**YOUR ASSIGNMENT**. Using the data that follows, return exactly the lines from the one that contains "[Mareste cantitatea cu 1 produs] (629, 917)" through the one that contains "Produse (54, 131)", ends included.

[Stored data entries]
※

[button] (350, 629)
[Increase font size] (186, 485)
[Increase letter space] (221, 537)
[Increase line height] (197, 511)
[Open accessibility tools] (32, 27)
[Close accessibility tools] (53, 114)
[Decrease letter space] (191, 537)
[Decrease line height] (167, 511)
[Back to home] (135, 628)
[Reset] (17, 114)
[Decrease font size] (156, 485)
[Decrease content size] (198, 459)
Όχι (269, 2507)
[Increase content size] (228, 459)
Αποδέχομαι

※

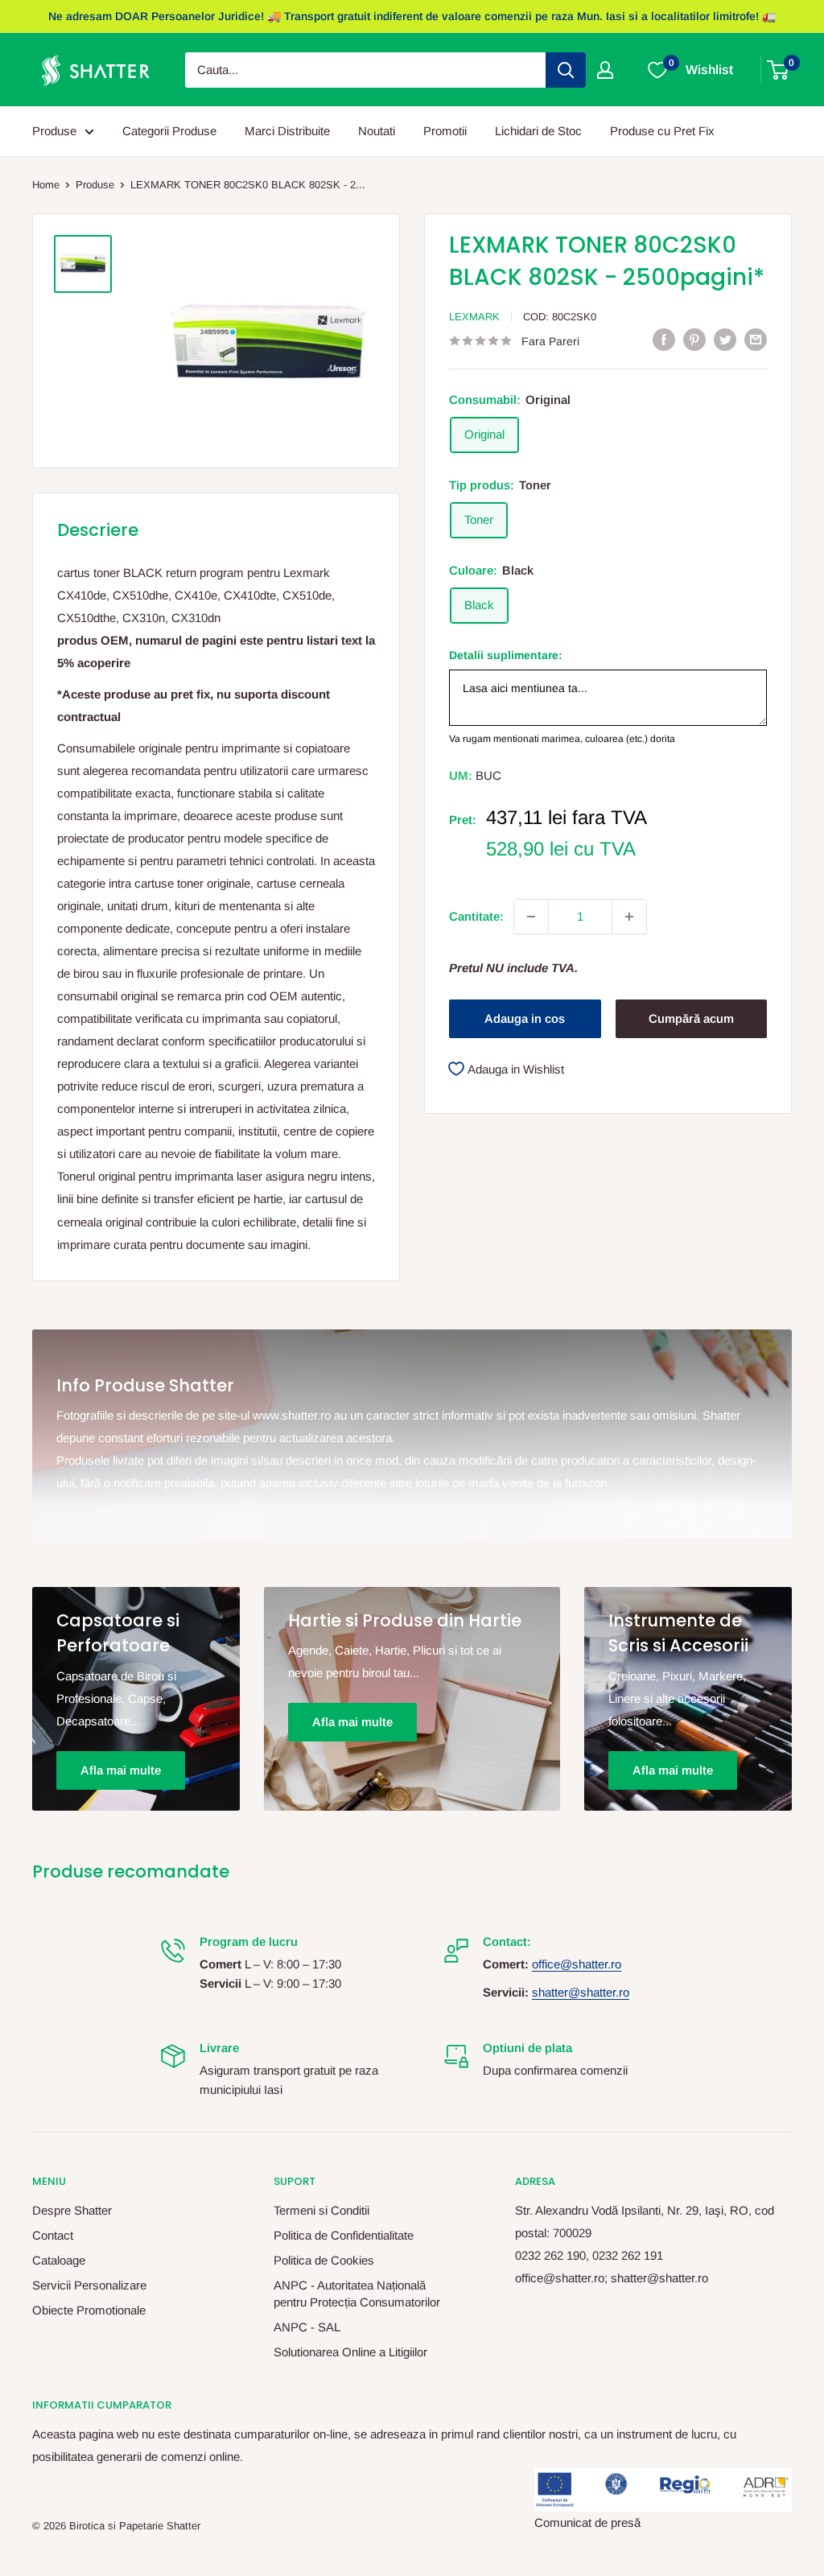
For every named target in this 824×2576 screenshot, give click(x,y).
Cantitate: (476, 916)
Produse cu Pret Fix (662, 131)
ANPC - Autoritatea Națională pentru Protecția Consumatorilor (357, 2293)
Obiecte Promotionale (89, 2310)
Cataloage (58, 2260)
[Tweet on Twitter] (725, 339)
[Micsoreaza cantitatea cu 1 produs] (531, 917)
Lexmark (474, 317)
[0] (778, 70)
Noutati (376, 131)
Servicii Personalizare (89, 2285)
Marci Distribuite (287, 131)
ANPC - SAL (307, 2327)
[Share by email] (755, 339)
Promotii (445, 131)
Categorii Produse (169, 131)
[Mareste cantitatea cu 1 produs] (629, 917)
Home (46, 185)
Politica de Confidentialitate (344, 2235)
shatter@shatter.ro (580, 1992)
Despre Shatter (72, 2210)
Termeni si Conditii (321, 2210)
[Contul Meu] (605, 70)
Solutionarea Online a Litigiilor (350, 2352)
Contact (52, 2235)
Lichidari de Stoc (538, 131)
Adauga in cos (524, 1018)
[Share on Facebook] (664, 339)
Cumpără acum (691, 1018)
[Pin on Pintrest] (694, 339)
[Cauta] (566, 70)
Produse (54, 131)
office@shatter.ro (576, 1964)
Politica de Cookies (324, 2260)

※

**EXERCISE SOLUTION**.
[Mareste cantitatea cu 1 produs] (629, 917)
Home (46, 185)
Politica de Confidentialitate (344, 2235)
shatter@shatter.ro (580, 1992)
Despre Shatter (72, 2210)
Termeni si Conditii (321, 2210)
[Contul Meu] (605, 70)
Solutionarea Online a Litigiilor (350, 2352)
Contact (52, 2235)
Lichidari de Stoc (538, 131)
Adauga in cos (524, 1018)
[Share on Facebook] (664, 339)
Cumpără acum (691, 1018)
[Pin on Pintrest] (694, 339)
[Cauta] (566, 70)
Produse (54, 131)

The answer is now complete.